*WORK TO COMPLETE:*
Copy out every one of the rows below word for word, keeping each line as it is.

*TASK INPUT:*
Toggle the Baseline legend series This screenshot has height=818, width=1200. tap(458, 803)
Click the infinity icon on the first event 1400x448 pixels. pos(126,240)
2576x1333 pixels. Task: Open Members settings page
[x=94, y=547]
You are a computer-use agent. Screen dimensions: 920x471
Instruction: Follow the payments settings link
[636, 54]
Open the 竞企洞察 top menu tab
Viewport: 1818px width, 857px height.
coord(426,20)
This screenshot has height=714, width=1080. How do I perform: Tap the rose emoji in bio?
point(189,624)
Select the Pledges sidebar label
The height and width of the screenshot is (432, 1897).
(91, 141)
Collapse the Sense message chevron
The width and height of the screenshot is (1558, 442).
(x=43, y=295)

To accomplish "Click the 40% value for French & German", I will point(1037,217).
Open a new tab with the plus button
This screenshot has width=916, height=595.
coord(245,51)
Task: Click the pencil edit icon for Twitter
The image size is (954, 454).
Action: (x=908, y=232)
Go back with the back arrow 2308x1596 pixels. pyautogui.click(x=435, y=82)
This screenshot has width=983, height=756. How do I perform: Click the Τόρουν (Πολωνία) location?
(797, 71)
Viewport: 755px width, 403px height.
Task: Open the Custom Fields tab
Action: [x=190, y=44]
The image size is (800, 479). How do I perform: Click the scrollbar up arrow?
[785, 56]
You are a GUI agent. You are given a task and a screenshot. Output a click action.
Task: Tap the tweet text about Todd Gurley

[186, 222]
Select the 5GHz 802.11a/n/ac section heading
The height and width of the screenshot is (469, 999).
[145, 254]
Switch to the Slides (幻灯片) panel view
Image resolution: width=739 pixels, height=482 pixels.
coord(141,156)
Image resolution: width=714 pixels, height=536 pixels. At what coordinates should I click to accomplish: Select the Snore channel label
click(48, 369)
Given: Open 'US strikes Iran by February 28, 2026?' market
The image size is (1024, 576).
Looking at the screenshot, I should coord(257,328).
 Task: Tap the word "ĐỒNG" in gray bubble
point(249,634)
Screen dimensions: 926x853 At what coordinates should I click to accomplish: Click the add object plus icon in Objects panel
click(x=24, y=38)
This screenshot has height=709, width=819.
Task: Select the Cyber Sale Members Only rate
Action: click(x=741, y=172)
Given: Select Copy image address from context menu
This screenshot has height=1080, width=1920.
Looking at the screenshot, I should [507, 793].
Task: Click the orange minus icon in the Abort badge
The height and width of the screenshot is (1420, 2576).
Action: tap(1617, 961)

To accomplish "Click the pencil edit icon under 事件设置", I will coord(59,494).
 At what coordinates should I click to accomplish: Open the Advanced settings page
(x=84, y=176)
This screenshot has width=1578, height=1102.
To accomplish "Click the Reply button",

*EXERCISE RESPONSE:*
Toggle the Baseline legend series This screenshot has height=818, width=1200. tap(458, 803)
Click the infinity icon on the first event 1400x448 pixels. pos(126,240)
2576x1333 pixels. Task: Open Members settings page
[x=94, y=547]
You are a computer-use agent. Screen dimensions: 920x471
Instruction: Follow the payments settings link
[636, 54]
Open the 竞企洞察 top menu tab
Viewport: 1818px width, 857px height.
coord(426,20)
This screenshot has height=714, width=1080. How do I perform: Tap the rose emoji in bio?
point(189,624)
Select the Pledges sidebar label
The height and width of the screenshot is (432, 1897).
(91, 141)
Collapse the Sense message chevron
The width and height of the screenshot is (1558, 442).
(x=43, y=295)

To accomplish "Click the 40% value for French & German", I will point(1037,217).
Open a new tab with the plus button
This screenshot has width=916, height=595.
coord(245,51)
Task: Click the pencil edit icon for Twitter
The image size is (954, 454).
Action: (x=908, y=232)
Go back with the back arrow 2308x1596 pixels. pyautogui.click(x=435, y=82)
This screenshot has width=983, height=756. How do I perform: Click the Τόρουν (Πολωνία) location?
(797, 71)
Viewport: 755px width, 403px height.
Task: Open the Custom Fields tab
Action: [x=190, y=44]
The image size is (800, 479). How do I perform: Click the scrollbar up arrow?
[785, 56]
You are a GUI agent. You are given a task and a screenshot. Output a click action.
Task: Tap the tweet text about Todd Gurley

[186, 222]
Select the 5GHz 802.11a/n/ac section heading
The height and width of the screenshot is (469, 999).
[145, 254]
Switch to the Slides (幻灯片) panel view
Image resolution: width=739 pixels, height=482 pixels.
coord(141,156)
Image resolution: width=714 pixels, height=536 pixels. At what coordinates should I click to accomplish: Select the Snore channel label
click(48, 369)
Given: Open 'US strikes Iran by February 28, 2026?' market
The image size is (1024, 576).
Looking at the screenshot, I should coord(257,328).
 Task: Tap the word "ĐỒNG" in gray bubble
point(249,634)
Screen dimensions: 926x853 At what coordinates should I click to accomplish: Click the add object plus icon in Objects panel
click(x=24, y=38)
This screenshot has height=709, width=819.
Task: Select the Cyber Sale Members Only rate
Action: click(x=741, y=172)
Given: Select Copy image address from context menu
This screenshot has height=1080, width=1920.
Looking at the screenshot, I should [507, 793].
Task: Click the orange minus icon in the Abort badge
The height and width of the screenshot is (1420, 2576).
Action: tap(1617, 961)

To accomplish "Click the pencil edit icon under 事件设置", I will coord(59,494).
 At what coordinates should I click to accomplish: Open the Advanced settings page
(x=84, y=176)
This screenshot has width=1578, height=1102.
To accomplish "Click the Reply button",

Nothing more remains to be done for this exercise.